* [PATCH v2] nvme: Avoid reset work on watchdog timer function during error recovery
@ 2016-04-12 23:32 Guilherme G. Piccoli
2016-04-13 5:22 ` Jens Axboe
0 siblings, 1 reply; 4+ messages in thread
From: Guilherme G. Piccoli @ 2016-04-12 23:32 UTC (permalink / raw)
This patch adds a check on nvme_watchdog_timer() function to avoid the
call to reset_work() when an error recovery process is ongoing on
controller. The check is made by looking at pci_channel_offline()
result.
If we don't check for this on nvme_watchdog_timer(), error recovery
mechanism can't recover well, because reset_work() won't be able to
do its job (since we're in the middle of an error) and so the
controller is removed from the system before error recovery mechanism
can perform slot reset (which would allow the adapter to recover).
In this patch we also have splitted the huge condition expression in
nvme_watchdog_timer() by introducing an auxiliary function to help
make the code more readable.
Reviewed-by: Keith Busch <keith.busch at intel.com>
Reviewed-by: Johannes Thumshirn <jthumshirn at suse.de>
Signed-off-by: Guilherme G. Piccoli <gpiccoli at linux.vnet.ibm.com>
---
drivers/nvme/host/pci.c | 36 ++++++++++++++++++++++++++++--------
1 file changed, 28 insertions(+), 8 deletions(-)
v2:
* Refactored the if condition on nvme_watchdog_timer() into a
new auxiliary function to improve readability.

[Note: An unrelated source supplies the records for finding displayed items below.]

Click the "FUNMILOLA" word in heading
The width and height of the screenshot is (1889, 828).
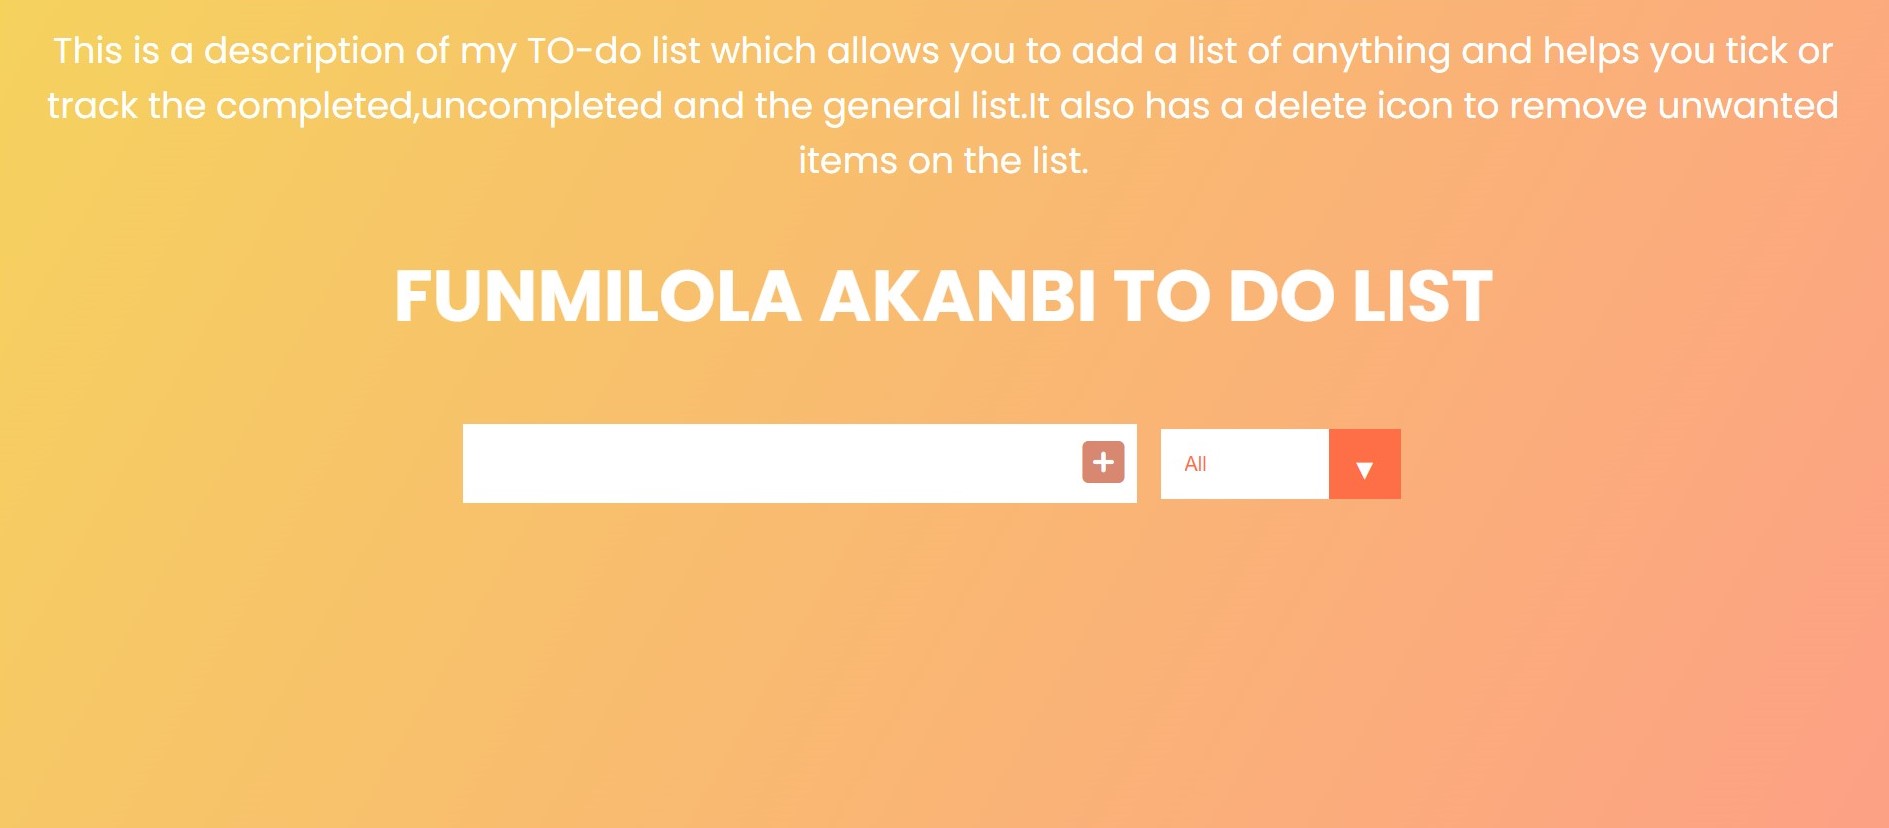pos(597,297)
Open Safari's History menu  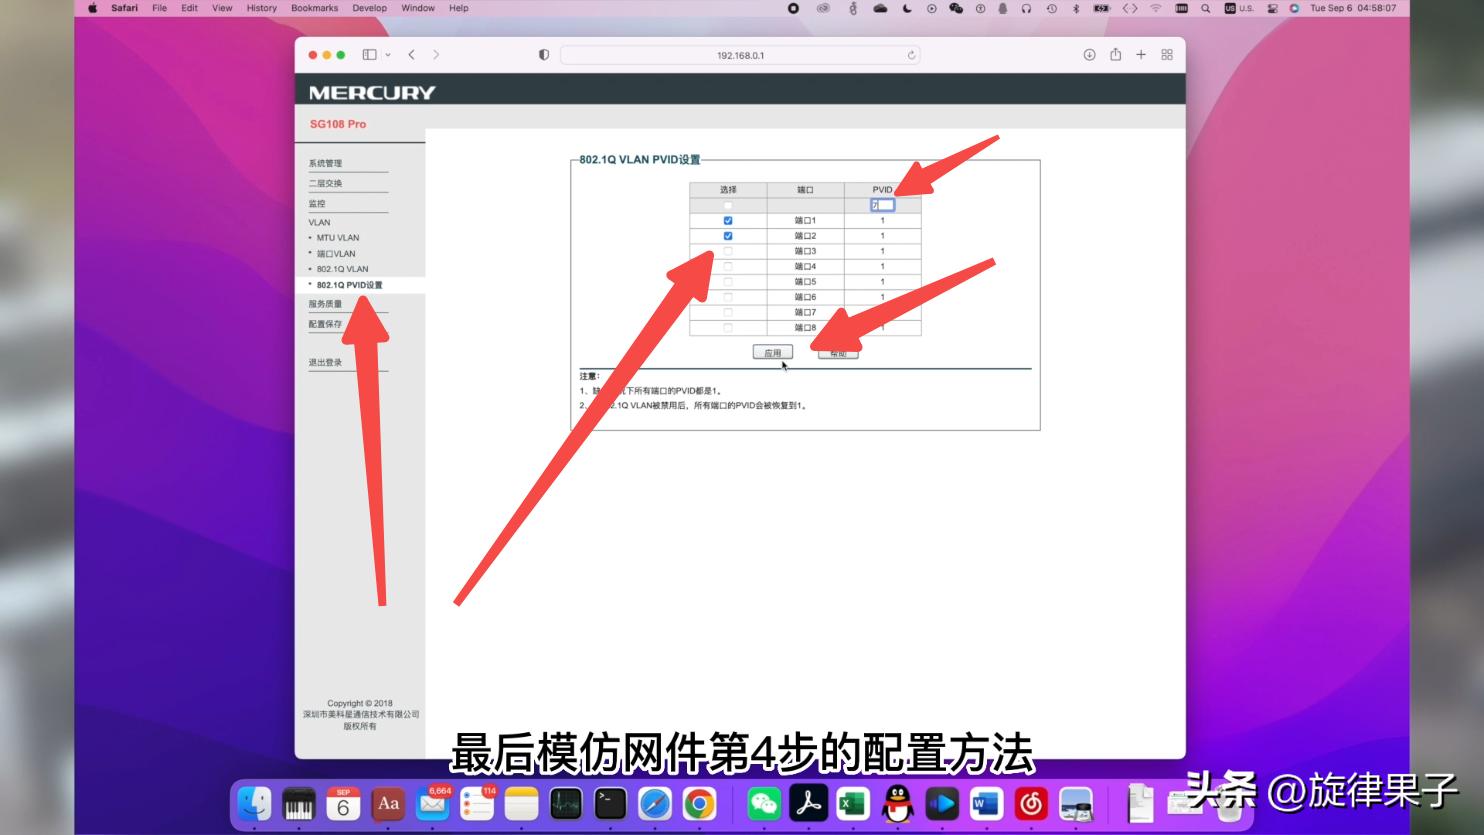point(261,8)
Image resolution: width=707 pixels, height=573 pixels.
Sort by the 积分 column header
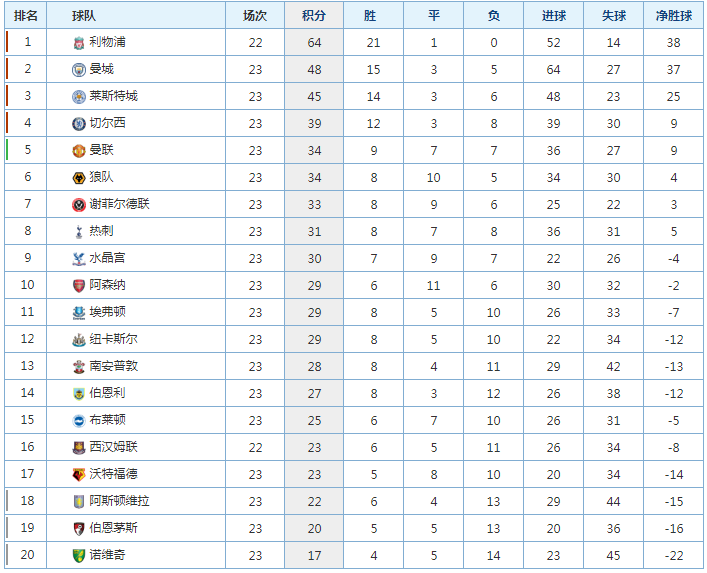(314, 16)
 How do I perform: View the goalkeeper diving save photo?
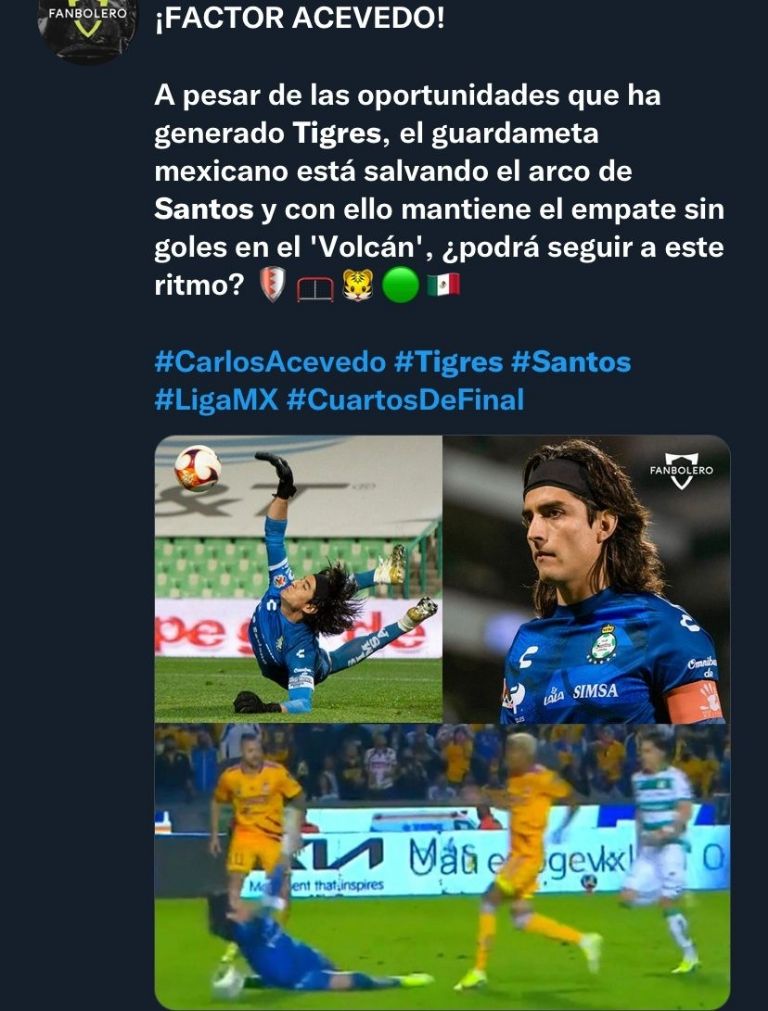coord(299,578)
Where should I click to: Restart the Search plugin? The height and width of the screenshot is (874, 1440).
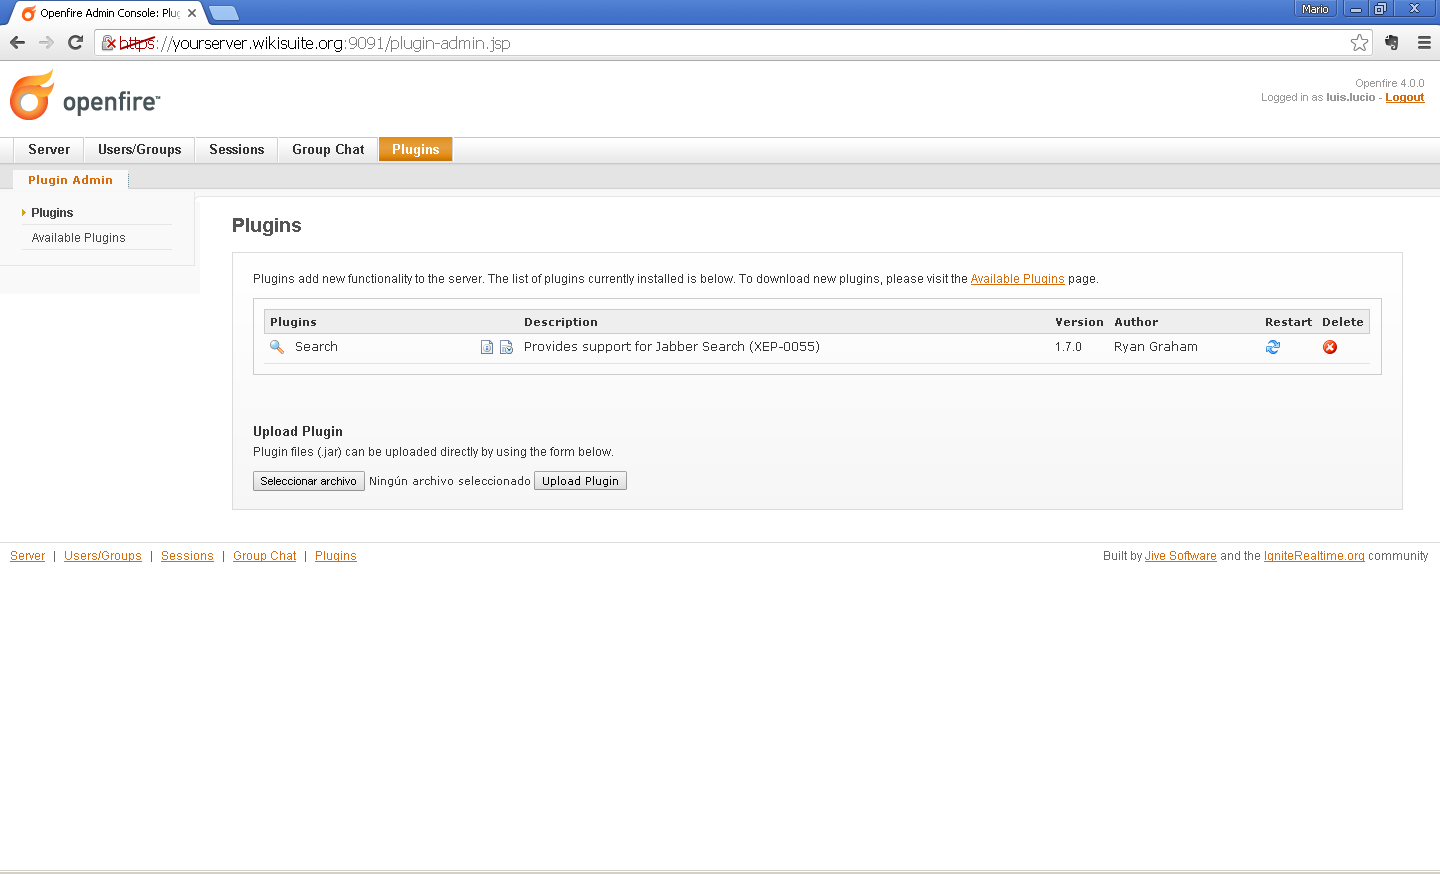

diff --git a/drivers/nvme/host/pci.c b/drivers/nvme/host/pci.c
index 24ccda3..897cfcb 100644
--- a/drivers/nvme/host/pci.c
+++ b/drivers/nvme/host/pci.c
@@ -1350,22 +1350,42 @@ static int nvme_configure_admin_queue(struct nvme_dev *dev)
return result;
}
+static bool nvme_should_reset(struct nvme_dev *dev, u32 csts)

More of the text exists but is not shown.